# Brief:
Reproduce without any change the lines of the material below, from the line containing "Open the three-dot more options menu" through the line containing "will (966, 260).", inclusive.

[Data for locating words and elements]
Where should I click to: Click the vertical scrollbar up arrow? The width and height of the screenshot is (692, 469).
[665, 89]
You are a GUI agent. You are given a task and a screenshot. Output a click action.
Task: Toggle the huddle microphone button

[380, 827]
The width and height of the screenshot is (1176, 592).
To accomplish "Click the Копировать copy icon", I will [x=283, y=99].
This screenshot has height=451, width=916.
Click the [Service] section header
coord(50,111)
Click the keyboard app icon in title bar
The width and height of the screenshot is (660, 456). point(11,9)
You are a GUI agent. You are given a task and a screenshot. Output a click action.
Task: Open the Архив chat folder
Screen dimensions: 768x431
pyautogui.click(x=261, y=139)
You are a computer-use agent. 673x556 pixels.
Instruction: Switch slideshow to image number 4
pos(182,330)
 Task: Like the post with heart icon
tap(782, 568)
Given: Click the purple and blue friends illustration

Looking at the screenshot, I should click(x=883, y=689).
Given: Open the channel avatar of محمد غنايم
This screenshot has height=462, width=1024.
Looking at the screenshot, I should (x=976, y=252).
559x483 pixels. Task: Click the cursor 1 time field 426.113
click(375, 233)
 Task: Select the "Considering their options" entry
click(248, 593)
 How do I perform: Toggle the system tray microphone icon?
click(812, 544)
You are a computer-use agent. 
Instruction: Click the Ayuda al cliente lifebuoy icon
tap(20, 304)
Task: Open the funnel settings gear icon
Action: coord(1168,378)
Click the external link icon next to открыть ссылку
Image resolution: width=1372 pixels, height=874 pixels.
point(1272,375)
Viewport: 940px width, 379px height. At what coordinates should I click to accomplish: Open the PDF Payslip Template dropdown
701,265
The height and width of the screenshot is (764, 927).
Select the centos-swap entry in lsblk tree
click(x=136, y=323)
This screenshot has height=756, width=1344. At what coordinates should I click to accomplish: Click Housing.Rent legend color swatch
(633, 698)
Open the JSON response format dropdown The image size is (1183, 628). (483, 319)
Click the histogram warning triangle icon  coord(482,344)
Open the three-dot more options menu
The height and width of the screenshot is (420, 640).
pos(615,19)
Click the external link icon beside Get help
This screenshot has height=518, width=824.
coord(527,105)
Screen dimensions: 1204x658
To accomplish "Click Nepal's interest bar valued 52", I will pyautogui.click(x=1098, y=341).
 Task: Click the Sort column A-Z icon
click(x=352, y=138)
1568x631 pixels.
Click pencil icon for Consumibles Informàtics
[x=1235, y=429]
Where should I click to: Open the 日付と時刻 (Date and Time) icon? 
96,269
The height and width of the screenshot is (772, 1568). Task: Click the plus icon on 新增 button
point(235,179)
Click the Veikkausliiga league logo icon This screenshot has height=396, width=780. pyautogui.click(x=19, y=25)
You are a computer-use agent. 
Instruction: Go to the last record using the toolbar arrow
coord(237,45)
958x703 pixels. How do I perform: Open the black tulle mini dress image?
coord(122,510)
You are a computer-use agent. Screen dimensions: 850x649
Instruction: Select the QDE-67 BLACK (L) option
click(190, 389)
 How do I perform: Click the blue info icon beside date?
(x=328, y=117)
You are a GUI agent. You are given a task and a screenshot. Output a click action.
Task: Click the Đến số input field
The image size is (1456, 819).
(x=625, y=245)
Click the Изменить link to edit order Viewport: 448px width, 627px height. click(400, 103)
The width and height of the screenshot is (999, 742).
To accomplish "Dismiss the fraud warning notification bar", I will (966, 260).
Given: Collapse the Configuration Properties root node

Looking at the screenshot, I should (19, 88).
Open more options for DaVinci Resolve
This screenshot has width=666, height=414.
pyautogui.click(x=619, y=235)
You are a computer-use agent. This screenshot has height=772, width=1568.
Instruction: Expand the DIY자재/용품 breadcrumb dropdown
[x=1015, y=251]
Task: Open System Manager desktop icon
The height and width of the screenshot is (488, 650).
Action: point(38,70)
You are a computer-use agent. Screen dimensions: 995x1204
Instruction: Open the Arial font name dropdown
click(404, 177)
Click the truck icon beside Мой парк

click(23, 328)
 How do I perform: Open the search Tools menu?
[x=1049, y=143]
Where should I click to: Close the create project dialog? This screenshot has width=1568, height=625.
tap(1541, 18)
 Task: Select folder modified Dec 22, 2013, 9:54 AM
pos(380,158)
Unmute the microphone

# Task result:
Open the three-dot more options menu
The height and width of the screenshot is (420, 640).
pos(615,19)
Click the external link icon beside Get help
This screenshot has height=518, width=824.
coord(527,105)
Screen dimensions: 1204x658
To accomplish "Click Nepal's interest bar valued 52", I will pyautogui.click(x=1098, y=341).
 Task: Click the Sort column A-Z icon
click(x=352, y=138)
1568x631 pixels.
Click pencil icon for Consumibles Informàtics
[x=1235, y=429]
Where should I click to: Open the 日付と時刻 (Date and Time) icon? 
96,269
The height and width of the screenshot is (772, 1568). Task: Click the plus icon on 新增 button
point(235,179)
Click the Veikkausliiga league logo icon This screenshot has height=396, width=780. pyautogui.click(x=19, y=25)
You are a computer-use agent. 
Instruction: Go to the last record using the toolbar arrow
coord(237,45)
958x703 pixels. How do I perform: Open the black tulle mini dress image?
coord(122,510)
You are a computer-use agent. Screen dimensions: 850x649
Instruction: Select the QDE-67 BLACK (L) option
click(190, 389)
 How do I perform: Click the blue info icon beside date?
(x=328, y=117)
You are a GUI agent. You are given a task and a screenshot. Output a click action.
Task: Click the Đến số input field
The image size is (1456, 819).
(x=625, y=245)
Click the Изменить link to edit order Viewport: 448px width, 627px height. click(400, 103)
The width and height of the screenshot is (999, 742).
To accomplish "Dismiss the fraud warning notification bar", I will (966, 260).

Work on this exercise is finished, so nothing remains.